Starting at the line that has "This screenshot has height=333, width=444." and stopping after the line that has "Select the Eraser", reproduce the listing below exactly; omit everything else.

───

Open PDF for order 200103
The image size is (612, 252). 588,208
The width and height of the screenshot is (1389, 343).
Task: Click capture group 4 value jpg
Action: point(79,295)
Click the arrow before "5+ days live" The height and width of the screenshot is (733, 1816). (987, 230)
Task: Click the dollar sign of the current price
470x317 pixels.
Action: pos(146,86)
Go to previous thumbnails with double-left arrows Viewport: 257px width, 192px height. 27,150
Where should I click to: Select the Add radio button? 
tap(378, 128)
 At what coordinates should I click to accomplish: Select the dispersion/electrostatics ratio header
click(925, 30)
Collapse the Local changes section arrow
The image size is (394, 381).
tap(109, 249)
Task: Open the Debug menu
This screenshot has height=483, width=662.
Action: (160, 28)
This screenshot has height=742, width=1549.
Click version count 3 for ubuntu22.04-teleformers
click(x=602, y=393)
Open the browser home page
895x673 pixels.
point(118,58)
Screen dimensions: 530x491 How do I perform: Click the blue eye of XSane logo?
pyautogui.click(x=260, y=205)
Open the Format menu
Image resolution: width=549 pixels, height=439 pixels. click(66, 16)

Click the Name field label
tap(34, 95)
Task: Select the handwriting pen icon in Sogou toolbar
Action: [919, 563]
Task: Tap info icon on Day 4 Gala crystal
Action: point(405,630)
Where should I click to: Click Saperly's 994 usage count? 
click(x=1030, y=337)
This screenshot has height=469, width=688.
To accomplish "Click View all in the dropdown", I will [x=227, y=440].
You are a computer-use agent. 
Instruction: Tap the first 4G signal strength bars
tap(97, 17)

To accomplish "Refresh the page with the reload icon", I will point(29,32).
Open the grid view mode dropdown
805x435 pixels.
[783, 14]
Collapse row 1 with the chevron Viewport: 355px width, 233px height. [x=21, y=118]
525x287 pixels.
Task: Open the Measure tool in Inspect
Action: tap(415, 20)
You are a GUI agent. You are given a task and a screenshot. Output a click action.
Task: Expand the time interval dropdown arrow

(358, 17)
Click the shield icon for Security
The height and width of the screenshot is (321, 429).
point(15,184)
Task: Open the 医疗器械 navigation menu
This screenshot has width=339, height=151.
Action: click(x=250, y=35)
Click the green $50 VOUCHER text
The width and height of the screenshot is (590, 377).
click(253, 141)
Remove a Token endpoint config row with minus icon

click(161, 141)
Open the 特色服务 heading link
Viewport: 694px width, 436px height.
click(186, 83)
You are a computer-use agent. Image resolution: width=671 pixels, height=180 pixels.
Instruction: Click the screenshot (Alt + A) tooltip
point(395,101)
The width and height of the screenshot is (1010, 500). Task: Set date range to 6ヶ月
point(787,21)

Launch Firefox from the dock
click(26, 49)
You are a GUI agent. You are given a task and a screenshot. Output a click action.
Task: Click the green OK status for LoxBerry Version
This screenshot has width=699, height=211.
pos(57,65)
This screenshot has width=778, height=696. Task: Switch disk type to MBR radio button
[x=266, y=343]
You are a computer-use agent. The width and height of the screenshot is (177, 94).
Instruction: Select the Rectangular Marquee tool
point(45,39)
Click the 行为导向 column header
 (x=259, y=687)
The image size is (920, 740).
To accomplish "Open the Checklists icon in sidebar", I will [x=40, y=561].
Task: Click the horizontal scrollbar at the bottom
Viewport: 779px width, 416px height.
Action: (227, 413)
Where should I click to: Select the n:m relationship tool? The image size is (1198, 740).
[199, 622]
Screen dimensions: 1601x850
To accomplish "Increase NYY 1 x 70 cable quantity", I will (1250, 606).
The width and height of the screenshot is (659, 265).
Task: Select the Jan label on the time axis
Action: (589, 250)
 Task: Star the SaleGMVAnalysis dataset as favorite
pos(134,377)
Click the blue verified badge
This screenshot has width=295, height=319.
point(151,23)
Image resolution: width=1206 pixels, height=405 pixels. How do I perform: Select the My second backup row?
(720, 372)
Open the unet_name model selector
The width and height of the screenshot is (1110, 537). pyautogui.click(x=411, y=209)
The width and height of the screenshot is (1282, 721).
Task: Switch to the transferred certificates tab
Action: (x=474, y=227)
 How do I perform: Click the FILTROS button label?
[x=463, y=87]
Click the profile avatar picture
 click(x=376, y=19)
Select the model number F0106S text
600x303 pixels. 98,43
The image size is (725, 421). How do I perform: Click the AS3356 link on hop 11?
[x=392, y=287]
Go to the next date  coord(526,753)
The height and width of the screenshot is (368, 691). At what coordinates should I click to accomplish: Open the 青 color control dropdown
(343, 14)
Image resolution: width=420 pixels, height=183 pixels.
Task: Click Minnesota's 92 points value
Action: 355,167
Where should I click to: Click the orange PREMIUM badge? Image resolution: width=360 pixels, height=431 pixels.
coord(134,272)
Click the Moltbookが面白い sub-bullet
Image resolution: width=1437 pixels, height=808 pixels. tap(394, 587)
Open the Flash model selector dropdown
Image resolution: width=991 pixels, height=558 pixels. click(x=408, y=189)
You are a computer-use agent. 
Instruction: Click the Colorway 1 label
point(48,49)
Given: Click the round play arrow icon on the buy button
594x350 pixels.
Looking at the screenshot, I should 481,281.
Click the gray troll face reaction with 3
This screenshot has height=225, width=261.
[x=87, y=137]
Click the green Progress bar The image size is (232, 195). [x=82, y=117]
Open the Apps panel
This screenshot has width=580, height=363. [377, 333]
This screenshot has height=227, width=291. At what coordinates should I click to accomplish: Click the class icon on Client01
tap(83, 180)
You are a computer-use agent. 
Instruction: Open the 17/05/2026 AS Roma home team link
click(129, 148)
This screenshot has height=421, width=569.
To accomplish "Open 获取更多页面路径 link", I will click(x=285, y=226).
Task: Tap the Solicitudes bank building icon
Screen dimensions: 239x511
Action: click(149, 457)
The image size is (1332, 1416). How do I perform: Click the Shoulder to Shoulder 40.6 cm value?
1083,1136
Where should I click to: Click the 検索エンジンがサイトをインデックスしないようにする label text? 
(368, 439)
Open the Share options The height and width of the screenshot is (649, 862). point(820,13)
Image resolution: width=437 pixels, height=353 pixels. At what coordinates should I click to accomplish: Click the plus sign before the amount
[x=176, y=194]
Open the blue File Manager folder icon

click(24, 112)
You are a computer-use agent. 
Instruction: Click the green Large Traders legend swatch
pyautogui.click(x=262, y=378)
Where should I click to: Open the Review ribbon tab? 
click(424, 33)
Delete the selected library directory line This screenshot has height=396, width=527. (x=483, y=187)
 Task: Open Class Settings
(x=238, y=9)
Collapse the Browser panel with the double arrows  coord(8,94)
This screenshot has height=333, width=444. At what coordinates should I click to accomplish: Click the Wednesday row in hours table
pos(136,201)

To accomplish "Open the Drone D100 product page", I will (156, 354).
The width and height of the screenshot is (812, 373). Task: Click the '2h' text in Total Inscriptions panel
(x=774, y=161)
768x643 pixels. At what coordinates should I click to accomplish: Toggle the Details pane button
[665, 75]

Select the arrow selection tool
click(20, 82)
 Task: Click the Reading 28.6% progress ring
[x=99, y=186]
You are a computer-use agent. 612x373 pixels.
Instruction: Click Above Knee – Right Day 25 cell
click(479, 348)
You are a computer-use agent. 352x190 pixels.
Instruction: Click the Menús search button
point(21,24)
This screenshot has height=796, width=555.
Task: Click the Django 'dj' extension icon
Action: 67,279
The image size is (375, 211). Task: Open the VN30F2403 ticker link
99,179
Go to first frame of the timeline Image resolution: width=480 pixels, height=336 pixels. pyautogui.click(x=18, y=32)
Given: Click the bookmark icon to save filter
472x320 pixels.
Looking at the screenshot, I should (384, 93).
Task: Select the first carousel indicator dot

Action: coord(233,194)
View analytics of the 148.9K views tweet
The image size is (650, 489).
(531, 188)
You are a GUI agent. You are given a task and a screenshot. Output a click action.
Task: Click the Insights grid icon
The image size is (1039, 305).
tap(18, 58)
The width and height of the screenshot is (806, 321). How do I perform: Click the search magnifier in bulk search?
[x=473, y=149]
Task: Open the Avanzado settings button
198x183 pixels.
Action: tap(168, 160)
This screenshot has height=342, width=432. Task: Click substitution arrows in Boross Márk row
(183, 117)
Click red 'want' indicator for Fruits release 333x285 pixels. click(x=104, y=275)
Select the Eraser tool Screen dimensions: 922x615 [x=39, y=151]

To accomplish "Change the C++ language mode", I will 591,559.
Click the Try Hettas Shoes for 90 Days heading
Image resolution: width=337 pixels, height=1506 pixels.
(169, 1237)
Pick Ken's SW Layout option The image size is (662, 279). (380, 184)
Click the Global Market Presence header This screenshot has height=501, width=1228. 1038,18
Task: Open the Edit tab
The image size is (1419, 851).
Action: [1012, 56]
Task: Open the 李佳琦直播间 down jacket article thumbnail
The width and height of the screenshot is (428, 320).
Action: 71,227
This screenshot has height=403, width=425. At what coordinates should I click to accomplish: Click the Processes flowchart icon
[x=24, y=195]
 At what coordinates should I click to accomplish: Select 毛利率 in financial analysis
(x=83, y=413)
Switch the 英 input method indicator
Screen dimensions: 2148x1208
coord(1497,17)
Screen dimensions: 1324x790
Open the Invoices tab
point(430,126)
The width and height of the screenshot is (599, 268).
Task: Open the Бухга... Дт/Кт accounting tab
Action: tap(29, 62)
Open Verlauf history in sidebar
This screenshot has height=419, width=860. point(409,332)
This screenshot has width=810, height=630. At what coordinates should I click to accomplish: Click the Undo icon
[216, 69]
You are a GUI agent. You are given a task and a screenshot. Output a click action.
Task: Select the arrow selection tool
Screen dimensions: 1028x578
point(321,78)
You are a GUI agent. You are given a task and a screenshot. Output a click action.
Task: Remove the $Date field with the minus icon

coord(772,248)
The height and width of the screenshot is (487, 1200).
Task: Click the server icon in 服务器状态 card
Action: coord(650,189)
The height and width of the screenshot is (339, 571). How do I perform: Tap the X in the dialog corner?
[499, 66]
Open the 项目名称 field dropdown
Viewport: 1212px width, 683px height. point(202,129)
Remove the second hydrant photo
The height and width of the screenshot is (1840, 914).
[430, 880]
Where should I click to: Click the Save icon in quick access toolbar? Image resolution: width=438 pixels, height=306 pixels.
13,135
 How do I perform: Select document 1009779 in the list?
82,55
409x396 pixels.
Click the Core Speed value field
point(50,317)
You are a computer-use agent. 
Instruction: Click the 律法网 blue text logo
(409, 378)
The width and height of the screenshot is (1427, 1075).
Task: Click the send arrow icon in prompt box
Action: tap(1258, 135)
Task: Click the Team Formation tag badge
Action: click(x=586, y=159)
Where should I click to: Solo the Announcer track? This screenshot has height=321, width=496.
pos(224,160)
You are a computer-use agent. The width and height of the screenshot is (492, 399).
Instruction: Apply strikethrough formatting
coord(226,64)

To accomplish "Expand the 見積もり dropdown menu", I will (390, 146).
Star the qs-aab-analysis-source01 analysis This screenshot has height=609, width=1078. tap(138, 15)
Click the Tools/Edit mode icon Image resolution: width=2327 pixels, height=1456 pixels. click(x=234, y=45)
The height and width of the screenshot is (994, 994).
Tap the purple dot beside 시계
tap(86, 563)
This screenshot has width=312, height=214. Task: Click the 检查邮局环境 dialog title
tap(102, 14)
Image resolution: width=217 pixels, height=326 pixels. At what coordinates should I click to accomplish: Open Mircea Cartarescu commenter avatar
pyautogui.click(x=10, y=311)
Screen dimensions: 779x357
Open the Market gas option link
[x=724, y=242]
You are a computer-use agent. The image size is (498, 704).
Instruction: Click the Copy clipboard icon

───

- ANSWER SPACE -
This screenshot has height=333, width=444. At what coordinates should I click to accomplish: Click the Wednesday row in hours table
pos(136,201)

To accomplish "Open the Drone D100 product page", I will (156, 354).
The width and height of the screenshot is (812, 373). Task: Click the '2h' text in Total Inscriptions panel
(x=774, y=161)
768x643 pixels. At what coordinates should I click to accomplish: Toggle the Details pane button
[665, 75]

Select the arrow selection tool
click(20, 82)
 Task: Click the Reading 28.6% progress ring
[x=99, y=186]
You are a computer-use agent. 612x373 pixels.
Instruction: Click Above Knee – Right Day 25 cell
click(479, 348)
You are a computer-use agent. 352x190 pixels.
Instruction: Click the Menús search button
point(21,24)
This screenshot has height=796, width=555.
Task: Click the Django 'dj' extension icon
Action: 67,279
The image size is (375, 211). Task: Open the VN30F2403 ticker link
99,179
Go to first frame of the timeline Image resolution: width=480 pixels, height=336 pixels. pyautogui.click(x=18, y=32)
Given: Click the bookmark icon to save filter
472x320 pixels.
Looking at the screenshot, I should (384, 93).
Task: Select the first carousel indicator dot

Action: coord(233,194)
View analytics of the 148.9K views tweet
The image size is (650, 489).
(531, 188)
You are a GUI agent. You are given a task and a screenshot. Output a click action.
Task: Click the Insights grid icon
The image size is (1039, 305).
tap(18, 58)
The width and height of the screenshot is (806, 321). How do I perform: Click the search magnifier in bulk search?
[x=473, y=149]
Task: Open the Avanzado settings button
198x183 pixels.
Action: tap(168, 160)
This screenshot has height=342, width=432. Task: Click substitution arrows in Boross Márk row
(183, 117)
Click red 'want' indicator for Fruits release 333x285 pixels. click(x=104, y=275)
Select the Eraser tool Screen dimensions: 922x615 [x=39, y=151]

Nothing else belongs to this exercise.